In Looking Glass, Judy Watson and Yhonnie Scarce poignantly remind us how the pursuit of the Great Australian Dream is not what it seems. It is, in reality, a nightmare, a shimmering mirage, a candle in the coming storm.

The yellow fog that rubs its back upon the window-panes,
The yellow smoke that rubs its muzzle on the window-panes,
Licked its tongue into the corners of the evening,
Lingered upon the pools that stand in drains,
Let fall upon its back the soot that falls from chimneys,
Slipped by the terrace, made a sudden leap,
And seeing that it was a soft October night,
Curled once about the house, and fell asleep.9

2. Quoted in Ellen van Neerven, ‘Oodgeroo Noonuccal: Poems’, URL: https://readingaustralia.com.au/essays/oodgeroo-noonuccal-poems, accessed 23 September 2020.

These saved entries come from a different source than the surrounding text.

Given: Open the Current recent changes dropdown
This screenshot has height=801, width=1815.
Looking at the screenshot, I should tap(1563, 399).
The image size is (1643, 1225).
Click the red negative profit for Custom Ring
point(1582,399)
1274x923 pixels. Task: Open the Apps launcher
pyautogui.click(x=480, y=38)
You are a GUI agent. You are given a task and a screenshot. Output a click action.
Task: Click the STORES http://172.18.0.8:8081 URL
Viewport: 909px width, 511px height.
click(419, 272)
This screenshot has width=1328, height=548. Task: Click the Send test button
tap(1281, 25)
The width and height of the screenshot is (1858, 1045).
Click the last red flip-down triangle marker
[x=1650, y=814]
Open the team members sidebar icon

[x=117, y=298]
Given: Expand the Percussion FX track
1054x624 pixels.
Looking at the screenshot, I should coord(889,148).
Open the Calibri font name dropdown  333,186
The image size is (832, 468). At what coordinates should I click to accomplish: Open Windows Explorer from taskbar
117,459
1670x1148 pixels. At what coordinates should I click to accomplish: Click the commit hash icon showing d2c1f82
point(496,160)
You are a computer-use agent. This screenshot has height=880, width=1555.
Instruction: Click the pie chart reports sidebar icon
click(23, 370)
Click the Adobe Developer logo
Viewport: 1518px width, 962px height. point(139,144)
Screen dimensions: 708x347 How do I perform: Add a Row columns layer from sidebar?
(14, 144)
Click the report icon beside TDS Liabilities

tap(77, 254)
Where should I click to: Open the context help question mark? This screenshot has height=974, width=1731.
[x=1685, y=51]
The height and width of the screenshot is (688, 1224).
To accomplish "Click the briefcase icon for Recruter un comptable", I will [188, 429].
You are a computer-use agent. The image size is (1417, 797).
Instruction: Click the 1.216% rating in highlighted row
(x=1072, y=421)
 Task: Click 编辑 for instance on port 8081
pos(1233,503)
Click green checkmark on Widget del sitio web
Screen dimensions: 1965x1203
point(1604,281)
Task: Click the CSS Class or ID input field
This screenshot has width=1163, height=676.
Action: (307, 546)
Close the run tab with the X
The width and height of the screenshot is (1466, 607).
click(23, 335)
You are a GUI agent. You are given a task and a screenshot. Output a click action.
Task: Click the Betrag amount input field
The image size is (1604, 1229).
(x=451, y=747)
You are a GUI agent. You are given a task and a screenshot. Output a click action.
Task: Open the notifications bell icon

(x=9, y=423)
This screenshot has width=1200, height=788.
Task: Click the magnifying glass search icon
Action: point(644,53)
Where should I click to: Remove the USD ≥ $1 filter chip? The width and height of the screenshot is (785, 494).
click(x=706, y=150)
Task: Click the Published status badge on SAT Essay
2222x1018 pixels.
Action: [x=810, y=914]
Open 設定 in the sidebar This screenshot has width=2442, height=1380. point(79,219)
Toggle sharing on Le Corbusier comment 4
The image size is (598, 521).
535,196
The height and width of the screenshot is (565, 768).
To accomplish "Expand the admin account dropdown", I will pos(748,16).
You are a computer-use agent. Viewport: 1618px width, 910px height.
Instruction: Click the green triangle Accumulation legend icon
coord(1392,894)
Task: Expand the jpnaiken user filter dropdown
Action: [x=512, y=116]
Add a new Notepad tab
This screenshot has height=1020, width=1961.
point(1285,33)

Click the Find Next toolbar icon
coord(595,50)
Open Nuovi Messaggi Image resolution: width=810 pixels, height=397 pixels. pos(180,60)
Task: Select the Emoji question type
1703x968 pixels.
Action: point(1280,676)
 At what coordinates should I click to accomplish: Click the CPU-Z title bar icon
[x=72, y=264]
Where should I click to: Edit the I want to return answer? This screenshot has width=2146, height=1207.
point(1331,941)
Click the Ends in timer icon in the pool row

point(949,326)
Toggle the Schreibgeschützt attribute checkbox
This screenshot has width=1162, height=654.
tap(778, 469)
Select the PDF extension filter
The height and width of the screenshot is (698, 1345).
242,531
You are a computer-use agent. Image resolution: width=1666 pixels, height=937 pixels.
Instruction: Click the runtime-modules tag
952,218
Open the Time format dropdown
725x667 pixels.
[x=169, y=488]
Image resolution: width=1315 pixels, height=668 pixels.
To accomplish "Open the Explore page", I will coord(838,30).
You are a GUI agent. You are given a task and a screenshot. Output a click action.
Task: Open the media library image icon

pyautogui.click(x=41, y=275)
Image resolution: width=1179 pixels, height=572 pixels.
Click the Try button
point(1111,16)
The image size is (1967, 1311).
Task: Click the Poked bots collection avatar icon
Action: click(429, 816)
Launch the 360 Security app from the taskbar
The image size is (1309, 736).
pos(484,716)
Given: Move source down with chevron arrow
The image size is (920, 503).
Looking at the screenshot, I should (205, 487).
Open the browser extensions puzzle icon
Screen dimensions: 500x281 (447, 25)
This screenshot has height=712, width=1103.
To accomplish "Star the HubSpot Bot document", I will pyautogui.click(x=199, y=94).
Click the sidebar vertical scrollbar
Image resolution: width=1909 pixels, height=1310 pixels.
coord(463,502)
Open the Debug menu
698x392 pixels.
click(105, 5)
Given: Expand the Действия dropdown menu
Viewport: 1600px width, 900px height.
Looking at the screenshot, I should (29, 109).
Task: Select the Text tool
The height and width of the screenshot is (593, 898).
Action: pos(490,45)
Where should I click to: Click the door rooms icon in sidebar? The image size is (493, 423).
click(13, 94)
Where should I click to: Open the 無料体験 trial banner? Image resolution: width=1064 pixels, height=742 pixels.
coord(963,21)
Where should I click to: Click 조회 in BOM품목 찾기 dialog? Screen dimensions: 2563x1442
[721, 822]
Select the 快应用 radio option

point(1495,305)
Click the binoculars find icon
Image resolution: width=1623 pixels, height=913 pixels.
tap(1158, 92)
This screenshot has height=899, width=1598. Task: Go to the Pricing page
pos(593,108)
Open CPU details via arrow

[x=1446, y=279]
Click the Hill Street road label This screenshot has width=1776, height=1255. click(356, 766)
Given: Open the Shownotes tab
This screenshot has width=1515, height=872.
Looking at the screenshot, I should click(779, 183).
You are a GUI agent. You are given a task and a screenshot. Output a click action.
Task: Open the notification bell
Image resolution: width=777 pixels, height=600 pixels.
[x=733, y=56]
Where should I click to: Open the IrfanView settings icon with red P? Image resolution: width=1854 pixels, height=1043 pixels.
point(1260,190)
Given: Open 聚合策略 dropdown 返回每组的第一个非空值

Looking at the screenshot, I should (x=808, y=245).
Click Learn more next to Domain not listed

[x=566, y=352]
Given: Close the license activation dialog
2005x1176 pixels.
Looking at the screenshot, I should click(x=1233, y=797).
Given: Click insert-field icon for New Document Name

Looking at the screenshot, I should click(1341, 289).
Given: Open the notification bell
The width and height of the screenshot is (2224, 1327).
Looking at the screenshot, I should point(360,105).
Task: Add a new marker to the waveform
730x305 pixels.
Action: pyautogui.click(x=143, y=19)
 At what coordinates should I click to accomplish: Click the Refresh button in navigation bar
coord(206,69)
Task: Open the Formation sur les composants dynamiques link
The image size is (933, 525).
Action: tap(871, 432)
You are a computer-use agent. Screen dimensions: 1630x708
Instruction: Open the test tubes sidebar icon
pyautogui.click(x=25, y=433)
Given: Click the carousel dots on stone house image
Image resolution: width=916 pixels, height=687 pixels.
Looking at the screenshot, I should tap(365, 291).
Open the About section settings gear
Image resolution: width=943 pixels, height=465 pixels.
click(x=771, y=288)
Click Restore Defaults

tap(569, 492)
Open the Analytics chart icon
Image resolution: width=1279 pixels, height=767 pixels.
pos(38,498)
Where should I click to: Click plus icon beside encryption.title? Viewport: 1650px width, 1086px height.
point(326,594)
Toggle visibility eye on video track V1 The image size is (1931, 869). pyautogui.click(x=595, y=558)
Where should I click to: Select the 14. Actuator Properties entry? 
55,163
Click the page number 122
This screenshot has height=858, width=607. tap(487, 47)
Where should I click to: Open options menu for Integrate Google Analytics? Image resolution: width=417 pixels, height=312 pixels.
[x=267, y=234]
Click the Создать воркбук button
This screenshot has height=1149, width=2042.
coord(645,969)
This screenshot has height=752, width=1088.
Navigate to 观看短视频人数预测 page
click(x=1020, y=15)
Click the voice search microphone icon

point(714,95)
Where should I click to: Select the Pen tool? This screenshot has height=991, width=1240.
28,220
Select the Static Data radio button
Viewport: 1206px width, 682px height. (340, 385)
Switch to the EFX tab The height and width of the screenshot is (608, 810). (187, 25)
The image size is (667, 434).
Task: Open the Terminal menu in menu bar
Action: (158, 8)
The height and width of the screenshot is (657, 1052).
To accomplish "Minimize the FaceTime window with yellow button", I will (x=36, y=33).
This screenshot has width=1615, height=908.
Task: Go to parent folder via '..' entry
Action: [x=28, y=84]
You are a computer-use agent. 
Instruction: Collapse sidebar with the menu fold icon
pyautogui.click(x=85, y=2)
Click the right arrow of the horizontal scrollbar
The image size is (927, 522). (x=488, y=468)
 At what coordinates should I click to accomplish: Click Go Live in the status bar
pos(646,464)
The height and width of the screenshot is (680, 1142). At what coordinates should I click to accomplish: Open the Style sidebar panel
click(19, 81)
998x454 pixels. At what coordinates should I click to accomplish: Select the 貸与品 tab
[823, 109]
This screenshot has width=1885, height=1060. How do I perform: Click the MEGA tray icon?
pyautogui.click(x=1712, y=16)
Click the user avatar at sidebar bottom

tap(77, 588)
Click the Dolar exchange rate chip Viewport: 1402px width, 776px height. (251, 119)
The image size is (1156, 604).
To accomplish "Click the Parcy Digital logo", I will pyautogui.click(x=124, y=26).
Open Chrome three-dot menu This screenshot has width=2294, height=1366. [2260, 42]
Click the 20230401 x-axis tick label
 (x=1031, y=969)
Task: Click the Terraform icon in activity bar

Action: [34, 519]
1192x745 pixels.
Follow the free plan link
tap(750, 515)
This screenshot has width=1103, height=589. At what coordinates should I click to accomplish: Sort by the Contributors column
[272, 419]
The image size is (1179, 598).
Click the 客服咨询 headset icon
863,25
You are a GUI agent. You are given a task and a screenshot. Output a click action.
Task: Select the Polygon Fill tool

3. WEH Stanner, ‘The Dreaming’ in White Man Got No Dreaming, Essays, 1938–1973, Canberra and Norwalk, Conn.: Australian National University Press/Books Australia, 1979, p. 24.
4. Stephen Gilchrist, ‘Everywhen: The Eternal Present in Indigenous Art from Australia’ in Stephen Gilchrist (ed.), Everywhen: The Eternal Present in Indigenous Art from Australia, (exh. cat.), Cambridge, MA: Harvard Art Museums, 2016, p. 19.
5. Eleanor Cook, Enigmas and Riddles in Literature, Cambridge; New York: Cambridge University Press, 2006, p. 163.
6. Dorothea Mackellar, ‘My Country’, first published in the London Spectator in 1908 titled as ‘Core of My Heart’. It reappeared several times in Australia before being published as ‘My Country’ in her first book, The Closed Door and Other Verses, Melbourne, 1911.
7. WEH Stanner quoted in Mick Dodson, ‘Foreword’ in Melinda Hinkson and Jeremy Beckett (eds.), An Appreciation of Difference: WEH Stanner and Aboriginal Australia, Canberra: Aboriginal Studies Press, 2008, p. v.
8. Judy Watson, artist statement, in Wiyana/Perisferia (Periphery), exhibition catalogue, Boomalli Aboriginal Artists Cooperative
at The Performance Space, Sydney, 1992, not paginated.
9. T. S. Eliot, ‘The Love Song of J. Alfred Prufrock’ (1917) in T. S. Eliot: Collected Poems 1909–1962, London and Boston: Faber and Faber Ltd, 1963, p. 13.